In short, by recognizing a Palestinian state, Western countries would be creating a failed state with no governance capacity, no sovereignty, and a nominal commitment to Israel, which is constantly undermined by both the necessary ideology of the refugee population and the boost to Hamas caused by the circumstances of that recognition. It does no good to the Palestinian people, material, and measurable harm to Israel, sowing the seeds of future conflicts that will cause suffering for all. It also establishes a terrible precedent: If states can be recognized with no concern for facts on the ground, what will stop a future recognition of secessionist regions within these countries? People living in the glass house of regional discontent, as Britain, Spain, and Canada all do, ought not throw the stone of unilateral recognition at other countries, lest others eventually do the same unto them.

All of which raises the question: Why do it? The answer is complicated but has little to do with a real desire to ameliorate suffering in Gaza or build a better future for the Palestinians. The most charitable interpretation is that the Europeans fear elements of Netanyahu’s coalition will push to alter the population of Gaza. In this regard, comments by far-right ministers, such as Minister for Internal Security Itamar Ben-Gvir, have contributed to this perception. Still, Netanyahu has never demonstrated any appetite for a renewed settlement project in Gaza. In fact, in his previous stint as Prime Minister, Netanyahu sacrificed any assertion of sovereignty over Judea and Samaria at the time in exchange for the Abraham Accords. Obviously, circumstances have changed after October 7, but even so, most Israelis have no interest in restoring the small pre-disengagement Gazan settlements.

On the other hand, the most cynical explanation of the sudden push for recognition of Palestinian statehood also involves domestic politics: in the West, not Israel. According to this narrative, left-wing governments in Canada, Australia, Britain, and France are seeking to appease their own growing Muslim populations. As with the charitable explanation, there is probably some truth in this claim — but only some. None of these parties can win on Muslim votes alone after all, and in Britain, France, and Canada, the right’s staunch opposition to immigration will likely keep Muslim voters in alliance with the Left regardless of the governments’ Palestine position.

The most plausible explanation is also the simplest: A block of left-wing Western leaders is choosing to live in a fantasy land, where diplomatic recognition of a Palestinian state will magically create one. After all, the global Left has become obsessed with the idea that speech is violence and violence speech. It is not a long intellectual journey from this notion to the idea that speech can create a state where, currently, none exists.

In short, Starmer, Macron, Carney, Albanese and their fellow travelers are sticking their heads in the sand and wishing away the complex problems that make a Palestinian state impossible in September 2025. As the old joke about instructions for riding an elephant says: “First, assume the existence of an elephant.” This is the height of folly, but it is a politically correct folly that pleases the “right” people and harms the “wrong” people. Fortunately, it is also a folly President Trump is disinclined to indulge.

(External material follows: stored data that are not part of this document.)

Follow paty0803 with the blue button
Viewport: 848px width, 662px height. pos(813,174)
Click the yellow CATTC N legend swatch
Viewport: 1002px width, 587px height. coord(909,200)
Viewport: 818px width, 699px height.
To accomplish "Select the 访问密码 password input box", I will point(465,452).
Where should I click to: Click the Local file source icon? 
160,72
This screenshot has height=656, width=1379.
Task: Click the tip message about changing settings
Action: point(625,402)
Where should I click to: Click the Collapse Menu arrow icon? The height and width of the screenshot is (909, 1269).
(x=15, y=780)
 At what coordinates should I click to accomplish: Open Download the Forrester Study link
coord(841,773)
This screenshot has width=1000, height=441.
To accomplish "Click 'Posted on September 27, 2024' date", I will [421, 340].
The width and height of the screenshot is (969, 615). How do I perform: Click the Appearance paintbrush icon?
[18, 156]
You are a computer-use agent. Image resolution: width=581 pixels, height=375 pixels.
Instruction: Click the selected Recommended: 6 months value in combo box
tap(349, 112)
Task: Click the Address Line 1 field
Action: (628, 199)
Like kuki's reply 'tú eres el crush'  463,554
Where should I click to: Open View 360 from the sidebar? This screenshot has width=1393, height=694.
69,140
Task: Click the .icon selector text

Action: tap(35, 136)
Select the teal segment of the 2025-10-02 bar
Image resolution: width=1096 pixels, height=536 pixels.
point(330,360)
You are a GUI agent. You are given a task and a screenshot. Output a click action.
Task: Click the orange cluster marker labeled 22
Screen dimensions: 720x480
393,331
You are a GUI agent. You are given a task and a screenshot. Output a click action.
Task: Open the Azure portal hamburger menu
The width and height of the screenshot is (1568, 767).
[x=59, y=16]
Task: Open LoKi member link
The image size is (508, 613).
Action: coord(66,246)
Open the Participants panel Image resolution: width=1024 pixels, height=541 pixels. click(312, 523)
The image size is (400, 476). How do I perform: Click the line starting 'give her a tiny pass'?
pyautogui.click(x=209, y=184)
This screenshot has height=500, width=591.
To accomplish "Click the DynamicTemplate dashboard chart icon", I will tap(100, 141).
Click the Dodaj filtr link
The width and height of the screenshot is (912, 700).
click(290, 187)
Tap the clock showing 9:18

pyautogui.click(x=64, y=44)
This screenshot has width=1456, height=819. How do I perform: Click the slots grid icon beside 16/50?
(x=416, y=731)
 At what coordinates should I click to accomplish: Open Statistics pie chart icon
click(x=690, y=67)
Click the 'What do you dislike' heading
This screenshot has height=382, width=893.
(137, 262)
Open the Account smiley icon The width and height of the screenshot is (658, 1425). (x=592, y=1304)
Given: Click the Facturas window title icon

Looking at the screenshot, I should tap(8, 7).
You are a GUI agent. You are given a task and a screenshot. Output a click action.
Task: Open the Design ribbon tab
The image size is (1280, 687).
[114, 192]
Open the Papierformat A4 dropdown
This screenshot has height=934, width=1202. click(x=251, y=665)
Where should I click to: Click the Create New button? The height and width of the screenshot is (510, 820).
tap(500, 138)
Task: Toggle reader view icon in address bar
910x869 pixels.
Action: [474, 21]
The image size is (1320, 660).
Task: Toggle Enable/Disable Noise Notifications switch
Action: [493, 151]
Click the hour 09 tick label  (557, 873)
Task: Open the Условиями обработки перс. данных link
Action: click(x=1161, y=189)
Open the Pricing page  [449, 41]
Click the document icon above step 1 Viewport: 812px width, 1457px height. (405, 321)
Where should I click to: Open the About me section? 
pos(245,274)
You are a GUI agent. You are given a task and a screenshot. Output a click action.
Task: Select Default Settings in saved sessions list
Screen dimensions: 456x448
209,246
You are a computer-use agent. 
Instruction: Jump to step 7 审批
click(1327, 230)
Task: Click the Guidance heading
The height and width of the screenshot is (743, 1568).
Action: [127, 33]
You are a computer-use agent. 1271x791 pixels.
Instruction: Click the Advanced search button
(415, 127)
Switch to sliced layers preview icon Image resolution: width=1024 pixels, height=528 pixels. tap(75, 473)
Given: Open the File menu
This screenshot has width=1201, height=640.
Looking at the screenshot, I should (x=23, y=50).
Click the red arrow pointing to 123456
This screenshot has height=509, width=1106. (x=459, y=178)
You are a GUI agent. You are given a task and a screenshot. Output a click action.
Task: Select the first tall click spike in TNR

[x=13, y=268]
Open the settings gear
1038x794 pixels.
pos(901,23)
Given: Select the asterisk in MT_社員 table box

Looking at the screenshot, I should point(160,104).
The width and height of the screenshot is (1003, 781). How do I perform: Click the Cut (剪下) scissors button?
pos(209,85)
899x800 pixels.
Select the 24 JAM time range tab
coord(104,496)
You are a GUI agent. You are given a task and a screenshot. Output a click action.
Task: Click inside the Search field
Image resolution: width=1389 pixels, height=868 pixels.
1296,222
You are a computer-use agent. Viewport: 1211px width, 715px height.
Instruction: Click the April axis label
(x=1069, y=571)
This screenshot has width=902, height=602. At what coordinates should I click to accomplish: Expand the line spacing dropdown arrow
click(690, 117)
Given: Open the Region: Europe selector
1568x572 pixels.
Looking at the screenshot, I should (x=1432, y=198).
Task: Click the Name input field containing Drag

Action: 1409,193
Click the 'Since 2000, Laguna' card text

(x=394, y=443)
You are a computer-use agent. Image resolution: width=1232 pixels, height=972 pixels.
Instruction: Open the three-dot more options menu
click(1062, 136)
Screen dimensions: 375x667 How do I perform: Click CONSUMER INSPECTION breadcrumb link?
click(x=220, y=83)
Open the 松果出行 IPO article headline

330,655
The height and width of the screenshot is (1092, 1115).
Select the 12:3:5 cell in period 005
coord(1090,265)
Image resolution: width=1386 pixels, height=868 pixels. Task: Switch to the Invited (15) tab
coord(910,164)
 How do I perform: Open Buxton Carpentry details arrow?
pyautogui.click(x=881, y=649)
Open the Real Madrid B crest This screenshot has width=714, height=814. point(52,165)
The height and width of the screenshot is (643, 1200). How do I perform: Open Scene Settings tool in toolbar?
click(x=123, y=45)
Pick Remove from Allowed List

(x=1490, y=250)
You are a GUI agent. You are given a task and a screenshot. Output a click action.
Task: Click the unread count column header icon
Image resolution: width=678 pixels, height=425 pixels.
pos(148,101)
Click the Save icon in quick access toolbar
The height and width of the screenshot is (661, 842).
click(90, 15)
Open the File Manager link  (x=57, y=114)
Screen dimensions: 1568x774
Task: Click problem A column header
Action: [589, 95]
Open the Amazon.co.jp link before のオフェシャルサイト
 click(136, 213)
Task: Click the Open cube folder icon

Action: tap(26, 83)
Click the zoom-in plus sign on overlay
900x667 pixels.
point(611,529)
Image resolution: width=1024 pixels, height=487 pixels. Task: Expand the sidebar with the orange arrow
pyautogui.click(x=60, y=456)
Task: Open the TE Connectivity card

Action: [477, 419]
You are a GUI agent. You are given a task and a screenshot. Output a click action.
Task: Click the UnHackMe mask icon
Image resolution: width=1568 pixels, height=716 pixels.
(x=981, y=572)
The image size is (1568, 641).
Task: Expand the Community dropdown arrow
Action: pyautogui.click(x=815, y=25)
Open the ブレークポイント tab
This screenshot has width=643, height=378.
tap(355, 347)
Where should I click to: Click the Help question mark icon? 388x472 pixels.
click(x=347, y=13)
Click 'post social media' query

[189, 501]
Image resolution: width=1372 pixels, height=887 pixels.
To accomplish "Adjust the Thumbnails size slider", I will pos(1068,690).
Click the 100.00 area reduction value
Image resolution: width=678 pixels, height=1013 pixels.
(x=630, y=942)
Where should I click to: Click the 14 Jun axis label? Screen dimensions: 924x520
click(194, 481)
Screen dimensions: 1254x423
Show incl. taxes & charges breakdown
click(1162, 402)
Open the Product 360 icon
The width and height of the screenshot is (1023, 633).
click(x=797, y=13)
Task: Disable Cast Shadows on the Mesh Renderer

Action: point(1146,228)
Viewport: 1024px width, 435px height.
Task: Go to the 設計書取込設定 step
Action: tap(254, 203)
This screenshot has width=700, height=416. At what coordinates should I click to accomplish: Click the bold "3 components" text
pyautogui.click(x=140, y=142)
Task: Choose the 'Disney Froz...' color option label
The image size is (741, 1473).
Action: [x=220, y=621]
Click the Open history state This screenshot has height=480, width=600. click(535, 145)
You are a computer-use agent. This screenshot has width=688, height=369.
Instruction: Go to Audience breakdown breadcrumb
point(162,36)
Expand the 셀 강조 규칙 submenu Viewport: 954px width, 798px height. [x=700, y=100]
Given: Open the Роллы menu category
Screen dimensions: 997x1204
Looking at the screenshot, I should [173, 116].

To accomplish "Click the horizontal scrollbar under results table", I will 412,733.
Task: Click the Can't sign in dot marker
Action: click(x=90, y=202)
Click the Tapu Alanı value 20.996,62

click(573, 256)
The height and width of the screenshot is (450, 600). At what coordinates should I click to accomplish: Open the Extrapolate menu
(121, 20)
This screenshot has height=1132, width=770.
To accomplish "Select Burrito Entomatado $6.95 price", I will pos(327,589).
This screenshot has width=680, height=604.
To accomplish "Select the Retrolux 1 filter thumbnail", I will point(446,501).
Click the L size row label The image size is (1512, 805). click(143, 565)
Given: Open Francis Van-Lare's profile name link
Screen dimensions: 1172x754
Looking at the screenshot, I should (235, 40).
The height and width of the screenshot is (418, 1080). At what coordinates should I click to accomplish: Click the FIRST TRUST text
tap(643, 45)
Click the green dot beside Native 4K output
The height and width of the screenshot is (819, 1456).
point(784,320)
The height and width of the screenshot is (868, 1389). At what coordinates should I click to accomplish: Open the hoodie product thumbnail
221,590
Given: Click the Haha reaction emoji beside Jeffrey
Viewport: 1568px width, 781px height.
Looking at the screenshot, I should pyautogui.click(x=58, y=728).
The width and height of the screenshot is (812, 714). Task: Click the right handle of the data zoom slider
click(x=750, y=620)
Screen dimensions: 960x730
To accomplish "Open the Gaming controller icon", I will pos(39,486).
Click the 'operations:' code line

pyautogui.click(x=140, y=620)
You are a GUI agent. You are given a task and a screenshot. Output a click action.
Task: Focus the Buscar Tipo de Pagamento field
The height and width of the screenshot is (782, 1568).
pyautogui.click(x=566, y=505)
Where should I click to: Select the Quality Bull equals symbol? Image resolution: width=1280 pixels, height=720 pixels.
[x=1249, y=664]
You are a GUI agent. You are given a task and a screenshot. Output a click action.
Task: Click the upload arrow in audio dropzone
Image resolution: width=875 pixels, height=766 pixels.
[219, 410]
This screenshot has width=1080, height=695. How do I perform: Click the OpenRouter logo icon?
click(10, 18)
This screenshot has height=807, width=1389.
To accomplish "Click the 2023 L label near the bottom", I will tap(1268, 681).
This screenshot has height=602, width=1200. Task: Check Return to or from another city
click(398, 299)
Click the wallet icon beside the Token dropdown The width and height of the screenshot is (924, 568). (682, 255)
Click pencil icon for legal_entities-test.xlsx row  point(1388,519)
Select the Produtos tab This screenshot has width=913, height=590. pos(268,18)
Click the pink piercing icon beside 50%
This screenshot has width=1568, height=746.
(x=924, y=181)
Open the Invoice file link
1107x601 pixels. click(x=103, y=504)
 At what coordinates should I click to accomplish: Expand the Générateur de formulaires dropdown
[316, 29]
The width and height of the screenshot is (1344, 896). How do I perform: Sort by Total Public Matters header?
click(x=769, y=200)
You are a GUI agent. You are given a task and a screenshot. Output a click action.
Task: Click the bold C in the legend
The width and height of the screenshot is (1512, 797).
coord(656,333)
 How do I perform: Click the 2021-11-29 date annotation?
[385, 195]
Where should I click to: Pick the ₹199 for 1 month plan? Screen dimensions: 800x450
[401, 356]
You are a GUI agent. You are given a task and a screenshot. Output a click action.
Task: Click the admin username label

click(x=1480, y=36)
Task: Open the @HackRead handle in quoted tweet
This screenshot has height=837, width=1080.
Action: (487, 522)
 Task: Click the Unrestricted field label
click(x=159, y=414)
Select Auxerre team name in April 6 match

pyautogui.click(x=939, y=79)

Hopefully, America’s unwillingness to go along will limit at least some of the negative consequences. Yet, Trump won’t be president forever, and the Western Left has now set a precedent a future Democratic candidate for commander-in-chief might be inclined to follow. Thus, it is important to emphasize the best thing that could happen to the Palestinian population in Gaza, or Judea and Samaria, is a long period of concentrated political and economic development, coupled with a sober recognition that no actor in Palestinian politics today has demonstrated the willingness and/or capacity to deliver it. Absent that development, premature recognition of a non-existent state remains the height of folly.